Kaffee gibt es in diesem Jahr auch nicht draussen und nach einer höllisch kalten Sesselfahrt hinunter zum Hotel sind wir alle froh, dass unser Hotel eine Sauna und ein Wellnessbereich besitzt.

Nachtessen und Frühstück waren wie immer herrlich, Stefanie und ich haben uns noch lange über das feine Birchermüesli unterhalten. Ausserdem weiss ich gar nicht, ob sich Stefanie von unserem Wellnesswochenende erholt hat, musste sie doch die Nacht im Dreierzimmer in einem Kinderbett verbringen…

Wie in jedem Jahr kehren wir am Sonntagabend erholt und glücklich nach Hause.

Turnvorstellung, 22.11.2014

Wie schnell ein Jahr vergeht. Wieder einmal ist Mitte November und fleissige Männer, Frauen, Mädchen, Hüetimädchen und kleine Kinder sausen kreuz und quer durch die Schulanlage Walkringen und bereiten alles vor für die diesjährige Turnvorstellung mit dem Thema Zeitmaschine. Dieses Jahr haben einige Männer und Frauen schon am Freitag Abend die Musik- und Lichtanlage, die Bodenmatten und die Bühne aufgestellt. So geht es an diesem Morgen ziemlich leicht, noch den Rest vorzubereiten. Und doch brauchen gewisse kleinere Sachen doch noch ihre Zeit wie zu Beispiel die Kaffeemaschinen.
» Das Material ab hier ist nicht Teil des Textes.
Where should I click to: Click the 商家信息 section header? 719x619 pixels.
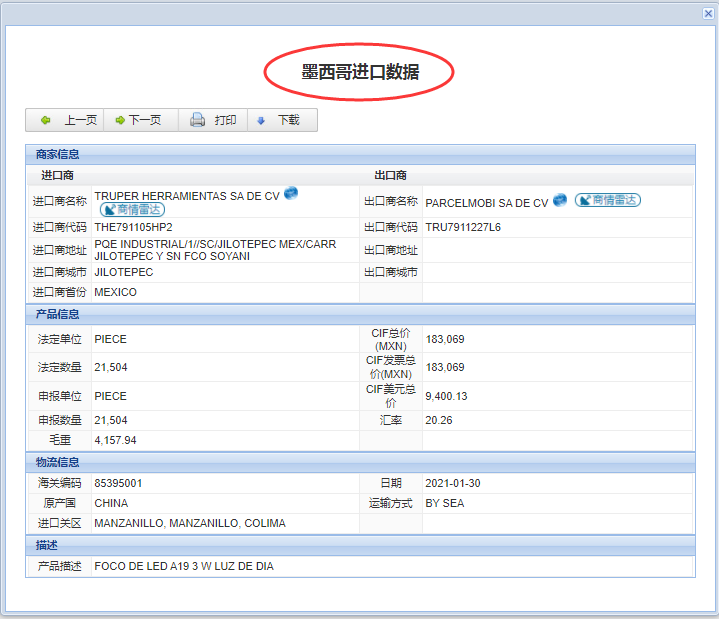tap(58, 154)
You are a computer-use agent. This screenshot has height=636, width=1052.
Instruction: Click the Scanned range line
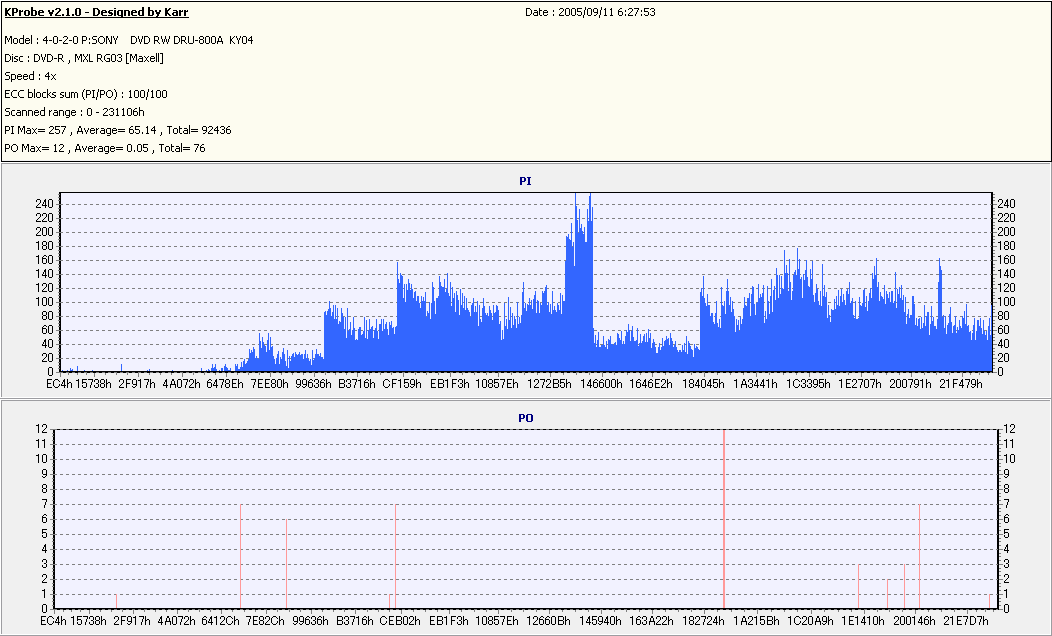pos(74,113)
Das Moderatorenteam mit Yannik, Christoph, Leonie, Carole und Céline schleppt wieder eine riesige Menge an Theaterutensilien und Bühnendeko an, wir sind gespannt und freuen uns auf eine spannende Vorstellung.
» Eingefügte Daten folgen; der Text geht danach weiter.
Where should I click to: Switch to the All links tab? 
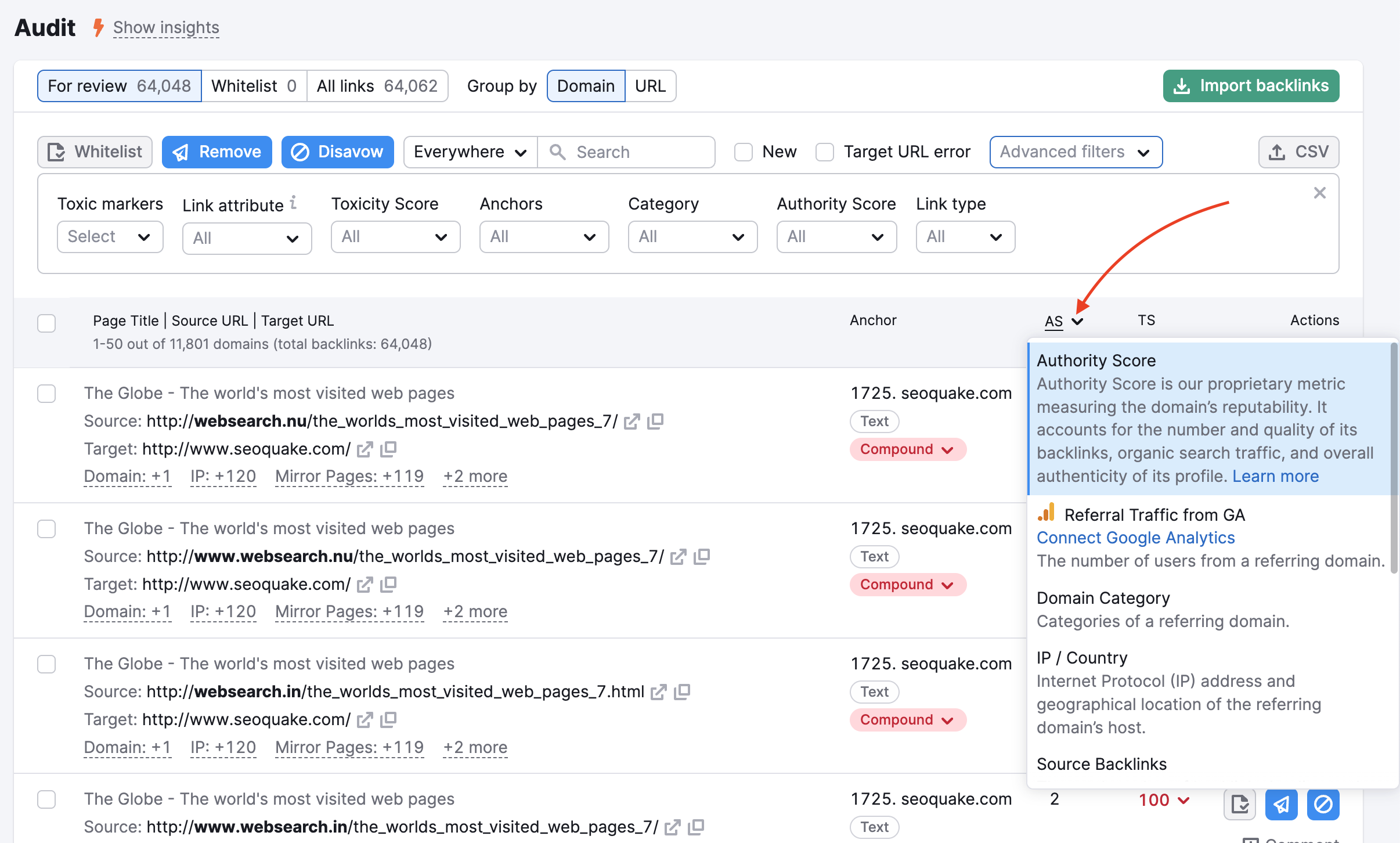click(x=377, y=85)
Die Nachmittagsvorstellung ist recht gut besucht. Sie verläuft etwas schleppend, es ist halt eher eine Hauptprobe. Da die Halle trotz Storen hell bleibt, kommen die Turnerinnen, die Moderatoren und das Publikum etwas weniger in Stimmung. Aber der Abend wird super: Die Mädchen und Frauen geben Vollgas auf der Bühne, die Moderatoren sind super drauf und das Publikum klatscht sogar Zugaben heraus. Nach der Vorstellung gehen wir wie Arbeiterbienen auf unsere Posten, als hätten wir nie was anderes gemacht. Es läuft und läuft bis auch die letzten Gäste in der Bar verschwinden. Das Aufräumen klappt auch gut, alle helfen mit und es bleibt auch noch Zeit um in der Bar noch ein bisschen zu plaudern und feiern.

Die Solothurner-Giele und -Meitschi schlafen diese Nacht in der Turnhalle und werden am morgen von den letzten Helfern geweckt. Sie müssen nämlich noch die Bar, die Musik- und Lichtanlage und den wahrscheinlich nicht wenige herumliegende Kleinkram aufräumen. Danke!

Weihnachtsfestli Mädchenriege, 9.12.2014

Mit 30 Mädchen feiern wir dieses Jahr das Weihnachtsfestli wiederum im Sternenzentrum. Und dieses Jahr steht sogar das Video der Turnvorstellung auf dem Programm. Und siehe da, es hat sogar funktioniert. Die Technik hat keinen Strich durch die Rechnung gemacht. So konnten wir uns mit Wienerli, Grittibänz und Tee, über unsere Künste an der Turnvostellung amüsieren. Wie jedes Jahr darf am Schluss das Wichteln nicht fehlen. Reich beschenkt machen sich danach (fast) alle glücklich auf den nach Hauseweg.

Weihnachtsessen DTV, 16.12.2014

…und schon wieder ist das Jahr um und wir treffen uns zum letzten DTVW-Anlass im 2014. Wie im letzten Jahr ist unser Treffpunkt in der Lounge im Restaurant des Rüttihubelbad. 14 Frauen finden den Weg dorthin. Zuerst werden wir mit einem «Hugo», natürlich alkoholfrei wie es sich für Sportlerinnen gehört, verwöhnt. Nach dem Apéro zügeln wir an den festlich gedeckten Tisch und bestaunen schon mal die in Farben, Formen und Inhalt unterschiedlichen Geschenke. Nun dürfen wir uns am Salatbuffet und später am Fondue Chinoise ausgiebig verköstigen. Neben dem sehr leckeren Essen stehen natürlich angeregte Gespräche im Vordergrund.

Endlich kommen wir dann doch noch zur Bescherung. Erinnerungen aus dem Vorjahr werden wach. Welches war unter all den schrecklichen Geschenken das wirklich schlimmste, welches doch noch halbwegs brauchbar. Über jede Geschichte zu Herkunft und Schenker der aussergewöhnlichen Präsente können wir herzhaft lachen. Das ist auch in diesem Jahr nicht anders.

Zum Abschluss des überaus gemütlichen Abends werden zu Handen der fleissigen Helfer der Turnvorstellung feine Weine überreicht.

Danke, Ramona, für die Organisation auch dieses Anlasses.